▶ _YOUR OBJECTIVE_
In the records below, find the line that contains "Termeni și conditii (50, 2477)" and the line that contains "Kapcsolat (658, 155)". Set down exactly those lines and every line between them, and nothing more.

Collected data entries
━━━
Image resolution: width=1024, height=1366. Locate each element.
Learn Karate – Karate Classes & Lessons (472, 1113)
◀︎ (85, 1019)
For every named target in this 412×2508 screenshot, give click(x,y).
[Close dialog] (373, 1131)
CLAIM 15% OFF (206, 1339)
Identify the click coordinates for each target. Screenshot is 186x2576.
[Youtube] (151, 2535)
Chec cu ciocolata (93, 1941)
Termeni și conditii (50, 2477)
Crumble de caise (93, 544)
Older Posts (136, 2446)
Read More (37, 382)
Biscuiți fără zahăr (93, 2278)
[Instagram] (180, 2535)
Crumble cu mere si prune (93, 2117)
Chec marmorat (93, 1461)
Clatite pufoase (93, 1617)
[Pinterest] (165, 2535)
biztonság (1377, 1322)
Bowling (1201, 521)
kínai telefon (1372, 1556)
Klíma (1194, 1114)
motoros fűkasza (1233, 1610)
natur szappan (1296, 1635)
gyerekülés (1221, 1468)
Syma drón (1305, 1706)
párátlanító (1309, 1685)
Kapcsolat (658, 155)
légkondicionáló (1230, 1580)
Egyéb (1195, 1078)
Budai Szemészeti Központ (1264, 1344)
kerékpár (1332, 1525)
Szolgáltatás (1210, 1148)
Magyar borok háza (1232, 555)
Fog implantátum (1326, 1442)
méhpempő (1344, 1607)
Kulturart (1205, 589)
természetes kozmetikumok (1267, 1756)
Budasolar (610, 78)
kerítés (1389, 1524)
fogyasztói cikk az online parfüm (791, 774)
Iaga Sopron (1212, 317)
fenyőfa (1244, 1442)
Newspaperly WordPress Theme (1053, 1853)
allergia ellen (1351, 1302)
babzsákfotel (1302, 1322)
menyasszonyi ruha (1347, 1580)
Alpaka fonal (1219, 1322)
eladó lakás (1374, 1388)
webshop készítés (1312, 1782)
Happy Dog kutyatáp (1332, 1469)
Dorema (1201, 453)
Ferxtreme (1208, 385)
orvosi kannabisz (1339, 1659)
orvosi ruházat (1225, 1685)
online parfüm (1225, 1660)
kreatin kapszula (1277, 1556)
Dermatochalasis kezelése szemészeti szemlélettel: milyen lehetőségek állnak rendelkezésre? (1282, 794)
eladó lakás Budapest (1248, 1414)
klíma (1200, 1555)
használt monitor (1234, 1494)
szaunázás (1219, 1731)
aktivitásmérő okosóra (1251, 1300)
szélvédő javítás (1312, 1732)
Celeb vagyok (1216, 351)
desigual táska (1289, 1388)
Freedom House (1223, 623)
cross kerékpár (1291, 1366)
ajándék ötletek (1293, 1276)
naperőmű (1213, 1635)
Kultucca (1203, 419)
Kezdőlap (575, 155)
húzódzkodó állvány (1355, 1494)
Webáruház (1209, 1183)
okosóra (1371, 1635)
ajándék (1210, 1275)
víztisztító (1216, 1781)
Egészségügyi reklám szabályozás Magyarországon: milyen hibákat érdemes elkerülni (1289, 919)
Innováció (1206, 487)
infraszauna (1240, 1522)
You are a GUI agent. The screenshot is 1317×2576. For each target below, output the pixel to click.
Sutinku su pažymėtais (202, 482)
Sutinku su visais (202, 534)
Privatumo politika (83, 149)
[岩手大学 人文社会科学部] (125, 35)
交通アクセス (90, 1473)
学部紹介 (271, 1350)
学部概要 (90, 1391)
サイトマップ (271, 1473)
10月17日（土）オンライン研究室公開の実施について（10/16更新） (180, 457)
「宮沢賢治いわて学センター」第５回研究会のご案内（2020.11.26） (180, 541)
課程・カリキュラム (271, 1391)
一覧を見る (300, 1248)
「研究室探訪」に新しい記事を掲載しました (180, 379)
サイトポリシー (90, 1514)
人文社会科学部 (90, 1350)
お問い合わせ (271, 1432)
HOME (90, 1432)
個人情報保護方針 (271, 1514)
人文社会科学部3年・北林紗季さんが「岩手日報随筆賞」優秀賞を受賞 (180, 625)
━━━
▶ _ANSWER_
Termeni și conditii (50, 2477)
Crumble de caise (93, 544)
Older Posts (136, 2446)
Read More (37, 382)
Biscuiți fără zahăr (93, 2278)
[Instagram] (180, 2535)
Crumble cu mere si prune (93, 2117)
Chec marmorat (93, 1461)
Clatite pufoase (93, 1617)
[Pinterest] (165, 2535)
biztonság (1377, 1322)
Bowling (1201, 521)
kínai telefon (1372, 1556)
Klíma (1194, 1114)
motoros fűkasza (1233, 1610)
natur szappan (1296, 1635)
gyerekülés (1221, 1468)
Syma drón (1305, 1706)
párátlanító (1309, 1685)
Kapcsolat (658, 155)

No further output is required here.